Extract provided
--- START ---

In comparison to the amount of fluency research based on monologic task performance, there is relatively little research into L2 fluency using dialogic task performance, largely due to the aspects mentioned above. However, there are several researchers that have focused on monologic as well as on dialogic task performance to measure L2 fluency. Riggenbach (1989), for example, focussed on both speech genres in her doctoral dissertation. Her approach was to measure L2 fluency differences between both tasks. Michel (2011) adopted the same approach, comparing L2 fluency in both monologic and dialogic task performance, respectively by means of answering machine talk and telephone conversation. Another example of research that uses both monologic and dialogic task performance is that of Witton-Davies (2014), who examined L2 fluency by the means of picture retelling and an interactive discussion. All three studies revealed that, in dialogic conversation, the speaker is more fluent regarding speed, pausing and repair measures. Ejzenberg (1977) supports this, hypothesising that if the speaker participates in a dialogue, fluency ratings will be higher compared to when the speaker performs a monologue. This can be explained by the fact that speakers have more preparation time in a dialogue; they rely on the interlocutor’s turn to think about what they’re going to say next. As a consequence, the speaker is allowed to speak faster, to pause less and to use minimal repair measures (Tavakoli, 2016). Following Tavakoli (2016), another explanation could be that the participant feels more encouraged to communicate when speaking with an interlocutor, as the participant wishes to respond to the interlocutor’s needs. As a consequence, the participant tries to speak as fluently as possible, ‘producing fewer hesitations and repetitions and faster speech’ (Tavakoli, 2016).

--- END ---

Given information

--- START ---

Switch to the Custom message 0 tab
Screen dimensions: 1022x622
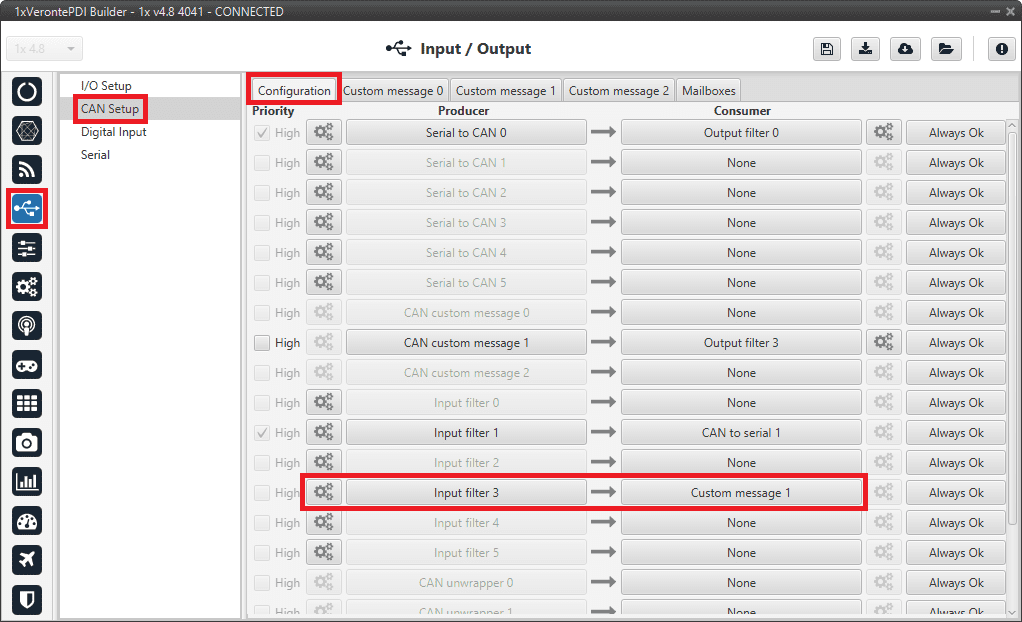[393, 90]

--- END ---

The tasks
(1) In the passage on L2 fluency research, which two tasks did Witton-Davies (2014) use to examine L2 fluency?
(2) Decide whether each statement agrees with the passage on L2 fluency research, and give yes or no with the deciding words quoted from it. (a) Michel (2011) compared monologic and dialogic performance through answering machine talk and telephone conversation. (b) Riggenbach studied only monologic task performance in her doctoral dissertation. (c) Ejzenberg hypothesised that fluency ratings would be lower in a dialogue than in a monologue.
Use only the passage on L2 fluency research, not the material, when you respond.

Answer list
(1) Picture retelling and an interactive discussion.

(2)
(a) Yes: "respectively by means of answering machine talk and telephone conversation"
(b) No: "focussed on both speech genres in her doctoral dissertation"
(c) No: "fluency ratings will be higher compared to when the speaker performs a monologue"